Magath: Mein Freund, der Medizinball
Sollen die Leute reden – Wolfsburgs Trainer Felix Magath kümmert das nicht. Hier erklärt er, wieso er seinem liebsten Utensil treu bleibt und auch Stars bei ihm nichts zu lachen haben.
AZ: Herr Magath, Sie haben in Wolfsburg einen so genannten Hügel des Leidens mit fiesen Steigungen und vielen Treppenstufen errichten lassen. Warum haben Sie eine solche Anlage nicht auch schon in Ihrer Zeit beim FC Bayern bauen lassen? Weil die Bayern-Stars dagegen gemeutert hätten?
FELIX MAGATH: Wir hatten in München an der Säbener Straße einen natürlichen kleinen Hügel, den wir ab und zu auch genutzt haben. Unser neu erstellter Hügel in Wolfsburg ist kein Mediengag, sondern sehr ernst gemeint. Ich habe so etwas in Villarreal in Spanien erlebt, die hatten auf ihrem Trainingsgelände eine kleine ansteigende Bahn. Das hat mir gut gefallen. Als Element in der konditionellen Arbeit ist das sehr vorteilhaft.
Die Ehrfurcht vor Ihren Methoden ist groß. Wie kann es sein, dass Ihre Spieler Sie derzeit alle so loben?
Ich bin auch ganz irritiert. Bisher war es eigentlich so, dass das Training und die konditionelle Arbeit oft nicht so akzeptiert waren bei den Spielern. Deswegen verwundert mich, dass mich die Spieler jetzt alle loben. Ich hoffe, dass die Spieler erkennen, dass sie in der Lage sind, problemlos 90 Minuten hohes Tempo zu gehen und dabei größtenteils verletzungsfrei bleiben. Wenn die Spieler das erkennen, haben sie das richtige Vertrauen in meine Arbeit.
Anders als in München können Sie die Mannschaft jetzt selbst zusammenstellen. Setzen Sie überwiegend auf pflegeleichte Spieler, die brav tun, was der Trainer verlangt?
Wenn ich mit jedem Spieler über jedes Detail meiner Arbeit diskutieren müsste, auch wenn er noch nichts von der Theorie der Trainingslehre und -arbeit gehört hat, bewegen wir uns in die verkehrte Richtung. Wenn jemand fundiert etwas zu einem fußballerischen Element zu sagen hat, dann bin ich der Erste, der in eine Diskussion einsteigt.
____
_Aufgaben_.
[1] Stimmen die folgenden Aussagen mit dem Interview mit Felix Magath überein? Antworten Sie jeweils mit Ja oder Nein und zitieren Sie die entscheidenden Worte aus dem Interview.
(a) Der Hügel in Wolfsburg ist vor allem als Mediengag gedacht.
(b) Magath hat eine ähnliche Anlage in Villarreal kennengelernt.
(c) In München gab es an der Säbener Straße einen natürlichen kleinen Hügel.
[2] Was sollen die Spieler laut Magaths Hoffnung im Interview mit Felix Magath erkennen?
[3] Führen Sie das Interview mit Felix Magath nach dem letzten Satz weiter.
Die Einträge werden für die Bearbeitung nicht gebraucht.

_Bereitgestelltes Material_.
____
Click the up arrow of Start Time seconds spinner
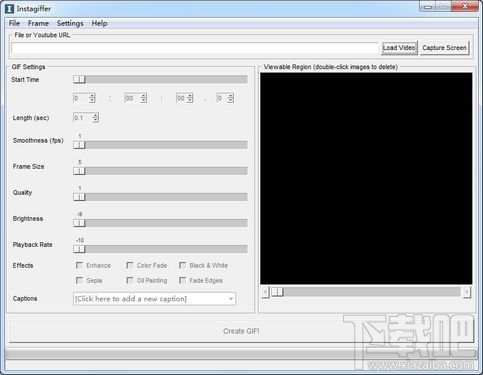Viewport: 483px width, 375px height. coord(190,96)
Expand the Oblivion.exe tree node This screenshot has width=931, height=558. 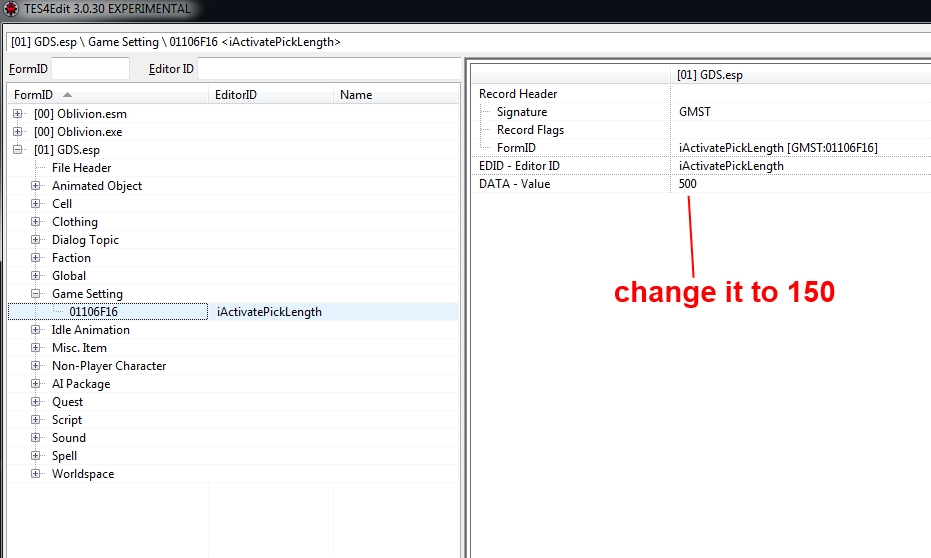(18, 132)
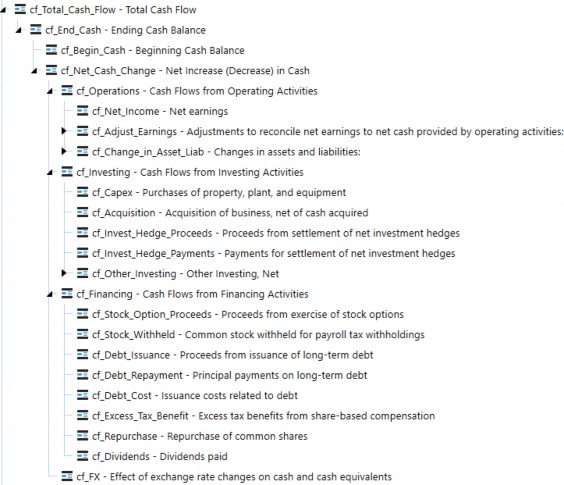Click the icon next to cf_Net_Income

tap(82, 111)

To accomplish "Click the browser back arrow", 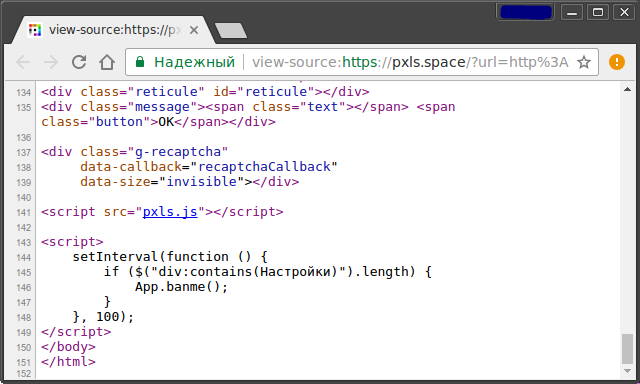I will tap(23, 62).
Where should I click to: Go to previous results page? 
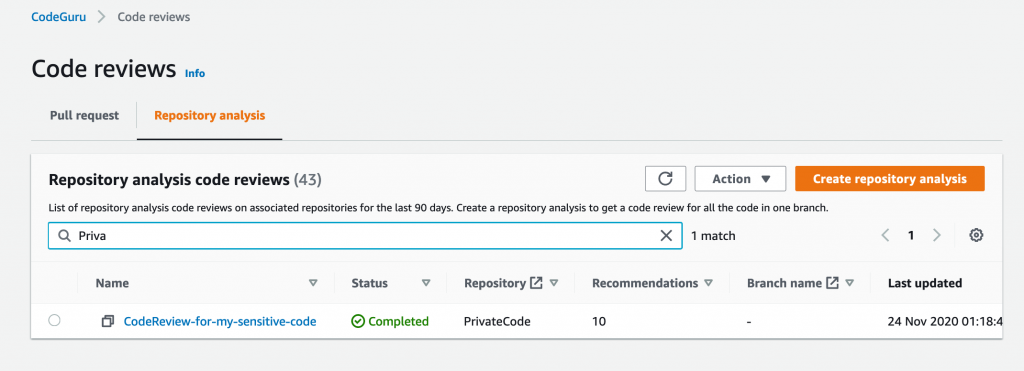[886, 236]
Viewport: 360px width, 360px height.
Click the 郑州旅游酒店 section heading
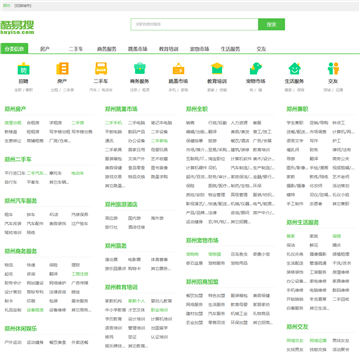[121, 204]
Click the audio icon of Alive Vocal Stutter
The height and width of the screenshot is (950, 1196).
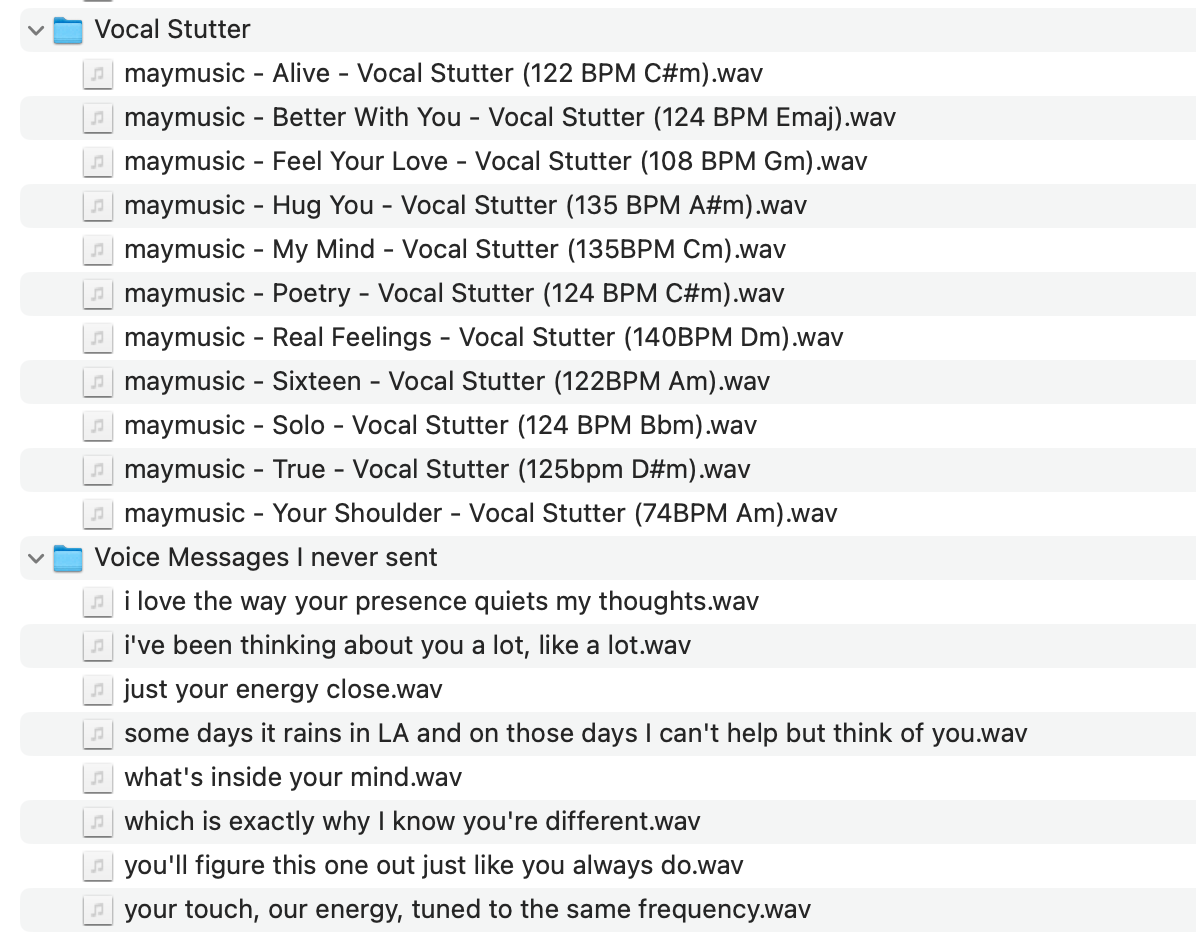(x=98, y=74)
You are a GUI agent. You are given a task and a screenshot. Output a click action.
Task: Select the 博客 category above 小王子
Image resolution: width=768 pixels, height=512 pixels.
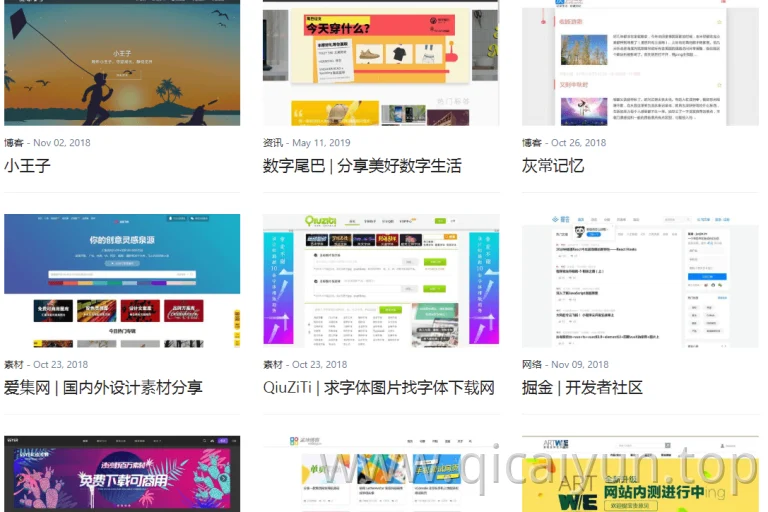14,143
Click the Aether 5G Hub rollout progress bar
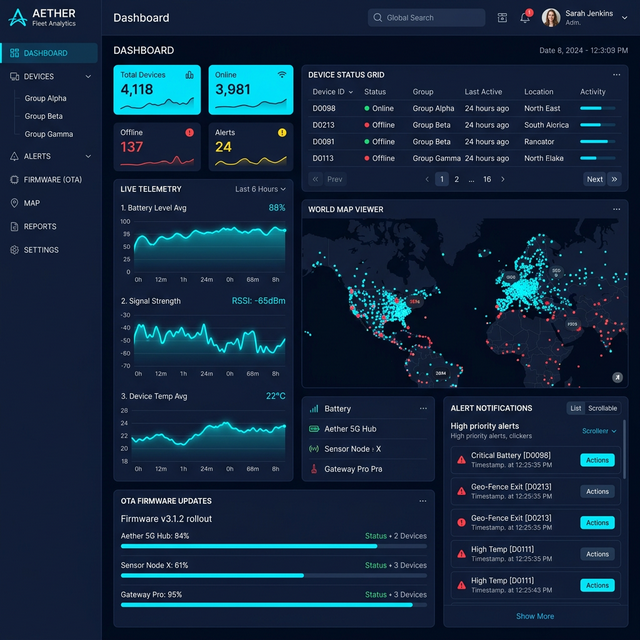Screen dimensions: 640x640 click(x=273, y=546)
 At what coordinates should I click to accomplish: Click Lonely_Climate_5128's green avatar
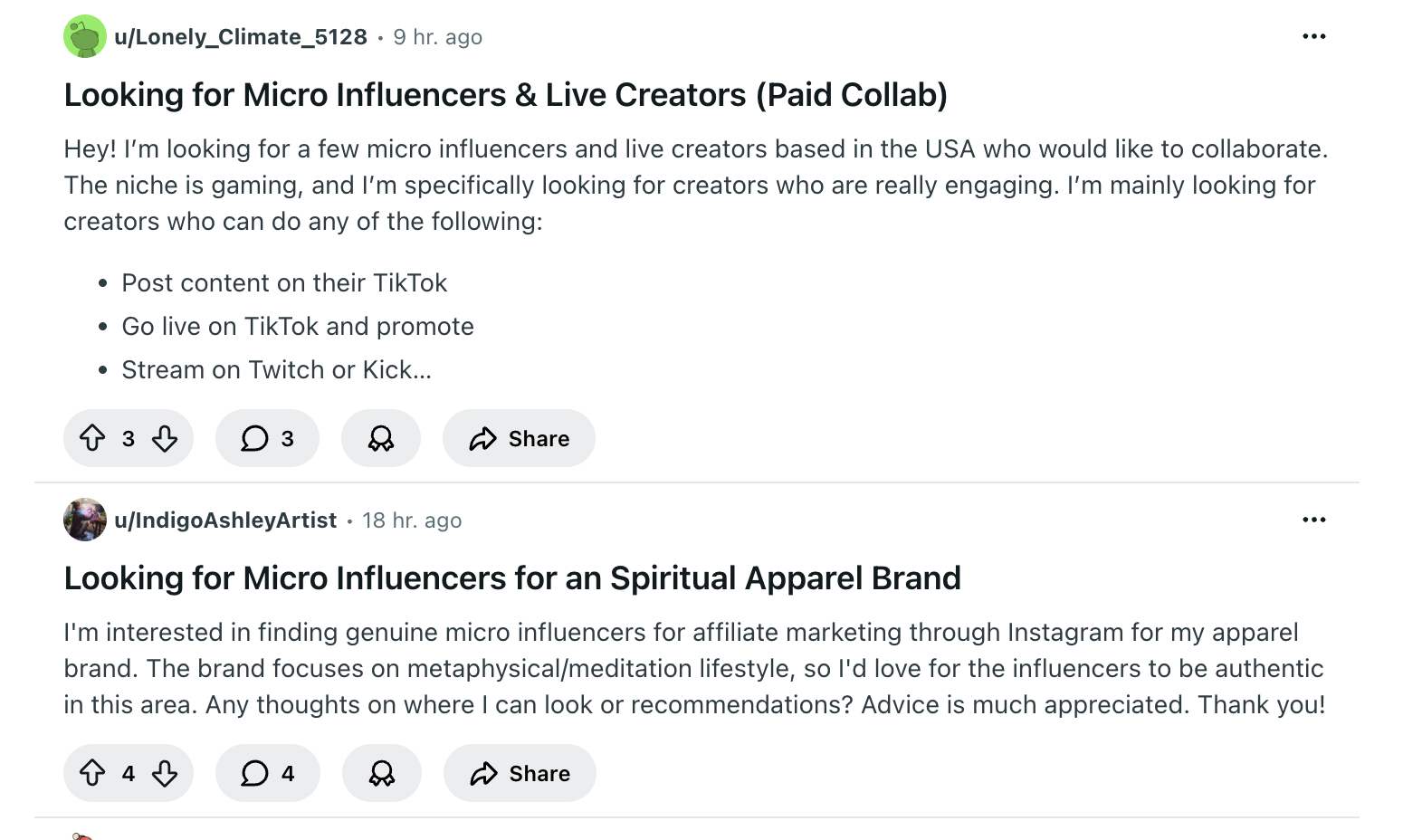click(85, 37)
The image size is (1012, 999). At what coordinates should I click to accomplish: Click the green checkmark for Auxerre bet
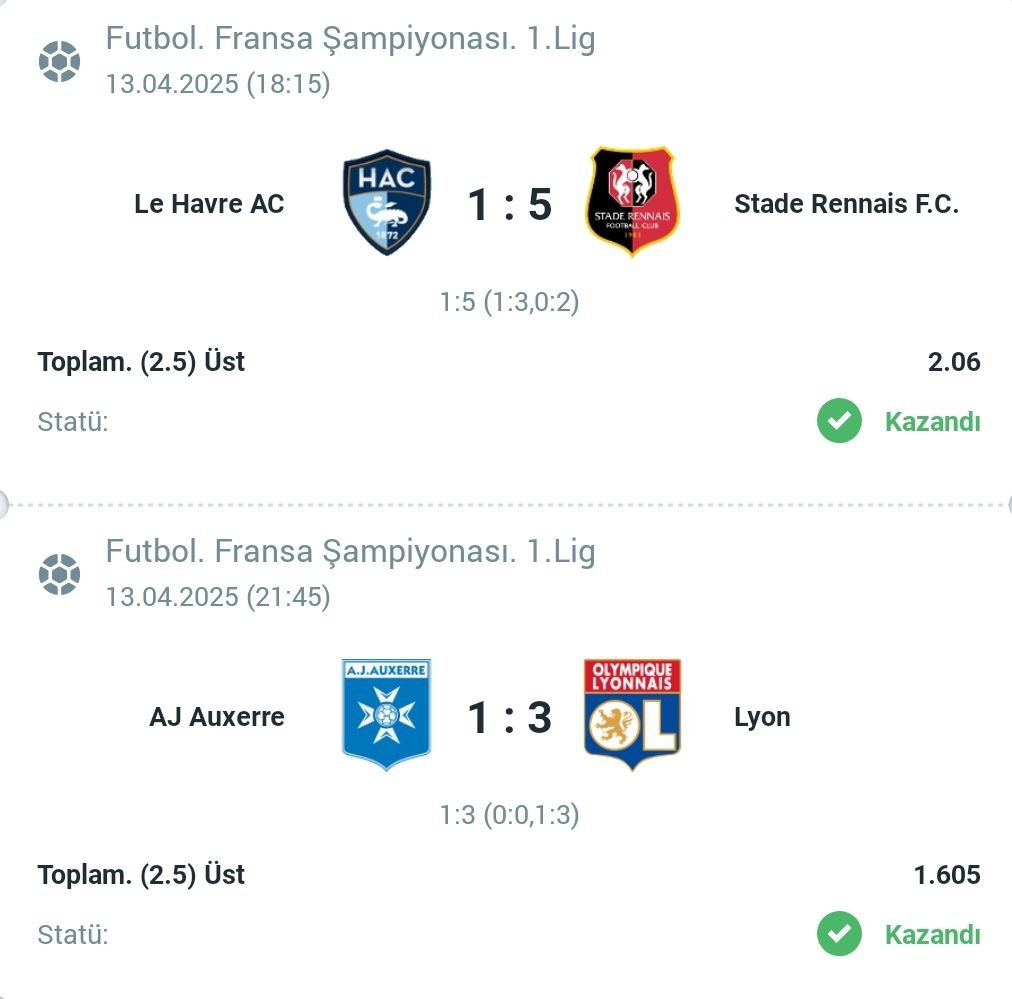(839, 934)
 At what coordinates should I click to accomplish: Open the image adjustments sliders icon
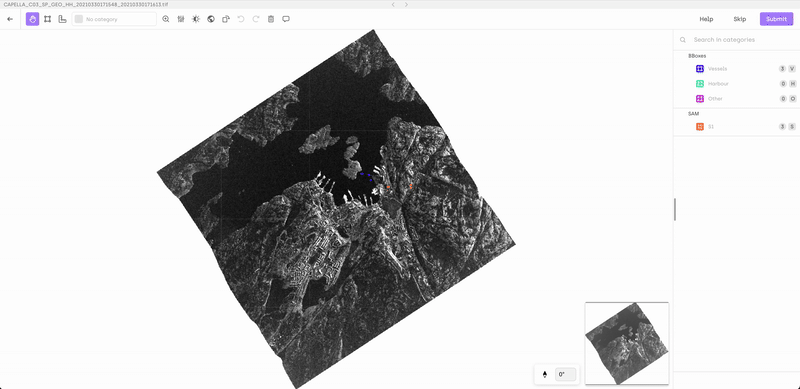[x=181, y=19]
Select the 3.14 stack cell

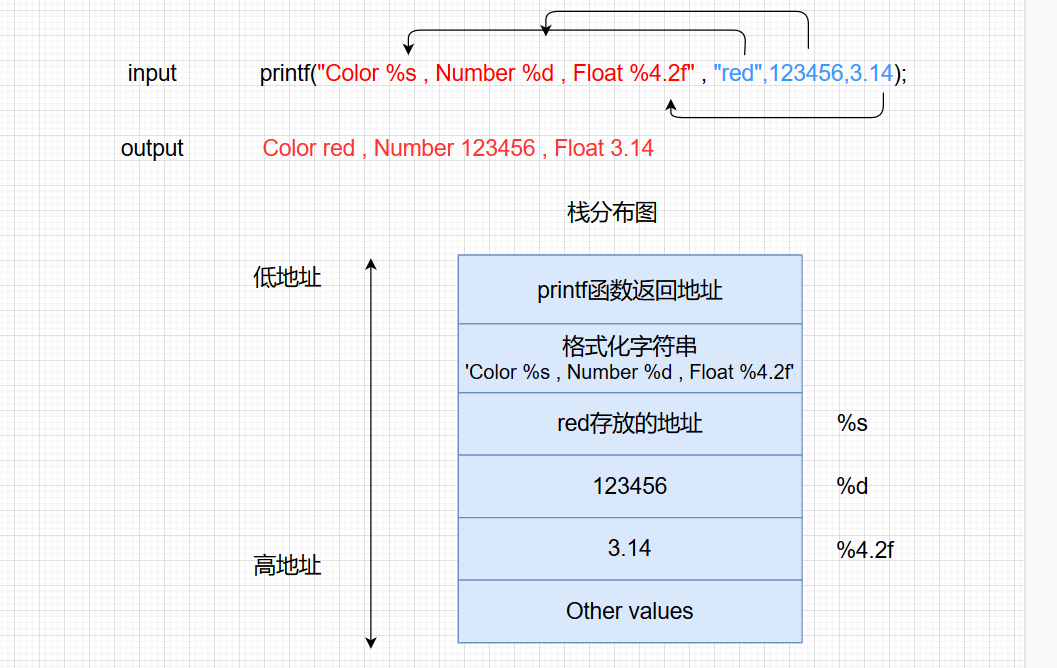(x=629, y=548)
____
_Lösungen_.
[1]
(a) Nein: „Unser neu erstellter Hügel in Wolfsburg ist kein Mediengag, sondern sehr ernst gemeint.“
(b) Ja: „Ich habe so etwas in Villarreal in Spanien erlebt“
(c) Ja: „Wir hatten in München an der Säbener Straße einen natürlichen kleinen Hügel“

[2] Sie sollen erkennen, dass sie problemlos 90 Minuten hohes Tempo gehen können und dabei größtenteils verletzungsfrei bleiben.

[3]
Sie möchten bei ihrem Modell mit der Ämterhäufung bleiben? Ist das Ihr Modell für die Zukunft in Wolfsburg?
Es gibt viele Bundesligavereine, bei denen es mit der Trennung zwischen dem Amt des Trainers und Managers Probleme gibt. In der Konstellation hier in Wolfsburg klappt es im Moment sehr gut. Das hat auch mit der Frage zu tun, wie man eine solche Ämterhäufung organisiert und die Verantwortung verteilt. Sonst könnte das auch in England nicht schon seit Jahrzehnten funktionieren. Da hat auch nur einer das Sagen, der nicht nur die Aufstellung bestimmt, sondern auch bestimmt, welche Spieler gekauft werden. Wenn das nur einer macht, hat man eine größere Chance, eine Linie reinzubringen.
Ihr Hügel und Ihre Medizinbälle im Training werden immer noch belächelt. Ärgert Sie das?
Das interessiert mich nicht. Ich mache meine Arbeit ja nicht, um öffentlich gut dazustehen, sondern um möglichst viel Leistung von meinen Spielern zu bekommen. Insofern habe ich von Beginn meiner Tätigkeit an den Medizinball mitgenommen. Das werde ich auch in den nächsten Jahren machen. Komischerweise: Der Medizinball ist gar nicht so verpönt, wie es scheint. Es scheint nur keiner mitzubekommen, dass andere Sportler, die Weltklasse sind, in den letzten Jahren auch schon damit gearbeitet haben. Ein Roger Federer im Tennis zum Beispiel. Genauso der Tobias Angerer im Skilanglauf. Der Medizinball ist also auch in anderen Sportarten als Trainingsmittel durchaus gebräuchlich. Nur im Fußball will man das partout kaputtreden. Zu meiner Arbeit gehört der Medizinball. Und das wird so bleiben.
Sie setzen in Wolfsburg sogar Weltmeister Cristian Zaccardo auf die Bank. Wäre das bei Bayern mit Ribéry auch so leicht möglich?
Das hat mit München wenig zu tun. Das ist ein Problem für jeden Verein. Wenn man einen Spieler hat, der aus Sicht des Trainers nicht immer die Leistung bringt, man ihn aber nicht auf die Bank setzen kann, wird die Mannschaft auf Sicht ein Problem bekommen. Und der Klub sowieso. Wenn man als Trainer eine solche Entscheidung nicht treffen kann, ganz egal wo man ist, hat man eh ein Problem.
Braucht ein Klub wie Ihr VfL nicht große Namen, die sich medial vermarkten lassen?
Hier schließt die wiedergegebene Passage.